We've all been there. Shit happens. That's what backup is for.
OT: It's probably bad form to publicly blame someone for it, even if it's done by him. It's suffice to say, we screwed up but on our way to recovery. It's better to follow the practice of praising in public and discussing problem in private.
I worked on a team that had a list of "breakfastable offences" -- violating these rules meant you had to bring in breakfast for the whole team (donuts, bagels, whatever). One of them was "throwing someone under the bus." In conversations with anyone outside the team, you weren't allowed to single out a person as responsible for any particular bug/error/etc.
Granted, this is pretty vague (depending on how many "administrators" the company has), but it's still too specific for me.
I like the idea of "breakfastable offenses." I'm curious if you had remote teammates. If so, was there a workaround?
It reminds me of my SCUBA training. The head instructor had a list of offenses. If you committed an offense (i.e. leaving goggles on forehead after surfacing), he'd say, "6-pack," obligating you to bring a 6-pack of beer. ;-)
We had no remote teammates. Not sure how we would have handled that :-)
Some of the other offenses:
* Breaking the build (unit tests only) and then leaving for the day without fixing it or reverting your change
* Walking away without logging out of your machine (very security-conscious business)
* Not completing an assigned code review within a week of being assigned (within reason -- if the code review was enormous, or you were overly busy with an enormous project of your own, don't worry about it)
At a previous company, we had a culture of sending out prank emails from open machines.
I once sent out an email from a co-founders account which said that he was fed up with the crappy codebase and was hiring a new team to rewrite it from scratch and that the other (non-tech) co-founder was to take over the existing tech team. No one took it seriously (non-tech co-founder helped me draft the email, the other one laughed while reading it after the fact), but there was a board member in the mailing group who thought it was serious and started sending panicky emails to the co-founders.
That was how we generally accomplished that enforcement -- see an unlocked machine, write an email to the team list saying "I'm bringing breakfast tomorrow!"
Sorry that seems cancerous to me. It breeds entire departments who are unaccountable for the work they do because nobody is safe to speak out against it.

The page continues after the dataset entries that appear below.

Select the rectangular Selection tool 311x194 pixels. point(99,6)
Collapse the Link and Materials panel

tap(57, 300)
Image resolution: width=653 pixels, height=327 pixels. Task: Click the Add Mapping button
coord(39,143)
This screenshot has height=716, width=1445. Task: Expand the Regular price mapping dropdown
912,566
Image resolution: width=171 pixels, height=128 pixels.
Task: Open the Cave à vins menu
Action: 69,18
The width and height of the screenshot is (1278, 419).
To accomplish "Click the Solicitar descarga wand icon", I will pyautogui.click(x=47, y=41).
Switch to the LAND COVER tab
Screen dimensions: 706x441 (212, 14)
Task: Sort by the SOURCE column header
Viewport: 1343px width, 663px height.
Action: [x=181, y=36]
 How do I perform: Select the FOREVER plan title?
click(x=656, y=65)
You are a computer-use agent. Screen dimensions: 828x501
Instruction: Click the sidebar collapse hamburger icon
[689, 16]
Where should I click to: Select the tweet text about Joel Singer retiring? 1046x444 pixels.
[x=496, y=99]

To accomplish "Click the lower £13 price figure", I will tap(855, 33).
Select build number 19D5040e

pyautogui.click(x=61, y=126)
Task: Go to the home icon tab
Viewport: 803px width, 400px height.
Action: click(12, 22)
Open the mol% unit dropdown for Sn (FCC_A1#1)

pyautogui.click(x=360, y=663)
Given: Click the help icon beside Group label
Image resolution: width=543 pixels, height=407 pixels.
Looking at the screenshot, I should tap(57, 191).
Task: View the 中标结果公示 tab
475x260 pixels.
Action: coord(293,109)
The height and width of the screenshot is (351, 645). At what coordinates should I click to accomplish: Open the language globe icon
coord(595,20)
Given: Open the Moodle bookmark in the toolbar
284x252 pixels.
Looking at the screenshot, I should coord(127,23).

If someone fucks up you should be able to point it out - and they should be immediately forgiven. It's only when they show that they repeatedly take no care in their work and cause the same problems over and over that they should be fired - and those people should be fired instead of being the anchors around the necks of everyone else dragging us down to drown at the bottom of oceans of day to day misery.
The team as a whole was still accountable. The tech lead/PM were still accountable. Internally, members were accountable.
Certainly, if there was a specific problem, it could be raised to management. But generally, if we were in a weekly customer-attended meeting, or dealing with a bug discovered after a production release, no individual could be singled out as responsible for a particular blunder.
On a public relations note, though: I think a case could be made that it was important to give some specifics about who is to blame. Consider the alternative:
"We discovered the production database had been deleted but we are now working diligently to restore it"
How are people -- both non-technical and the HN crowd -- not supposed to suspect that this is a result of an external malicious hack?
The organization can take responsibility for the issue. "During a system update, we mistakenly deleted a production database. We are restoring it and shoring up our disaster recovery plan."
That's very different from "During a system update, Dave mistakenly deleted a production database." In an organization with 5 or 10 people, "During a system update, our administrator mistakenly deleted a production database," is still identifying.
Like I said, I'm not sure it's an issue in this particular case. I don't personally know anything about the site in question.
I guess it could be "we accidentally deleted the production database." But at that point they would just be euphemizing - clearly someone pulled the trigger. If they were naming the person, that would be pretty terrible on their part. But they're not. It seems perfectly fine to my eyes.
The person might be under the gun from someone else to fix the prior problem, and made a mistake under pressure. Singling out the admin just absolves management from any blame. And it shows the lack of leadership and the lack of willingness to take on responsibility for the organization.
And the problem is clearly a organizational problem. There's no clear backup and restore procedure. It's probably never tested for restore. There's no failover. There's no disaster recovery. Even if it's there, it has not been fire-drilled periodically. There's no clear access procedure in protecting the production servers. There's no prior spell out of definite steps to address production problems before doing them. There's no rollback procedure. There's no review. There's no approval process.
As I mention above, it's not so much the administrators fault as it is the VP of engineering. There was clearly no disaster recovery plan which is unacceptable.
OT: It's probably bad form to publicly blame someone for it, even if it's done by him. It's suffice to say, we screwed up but on our way to recovery. It's better to follow the practice of praising in public and discussing problem in private.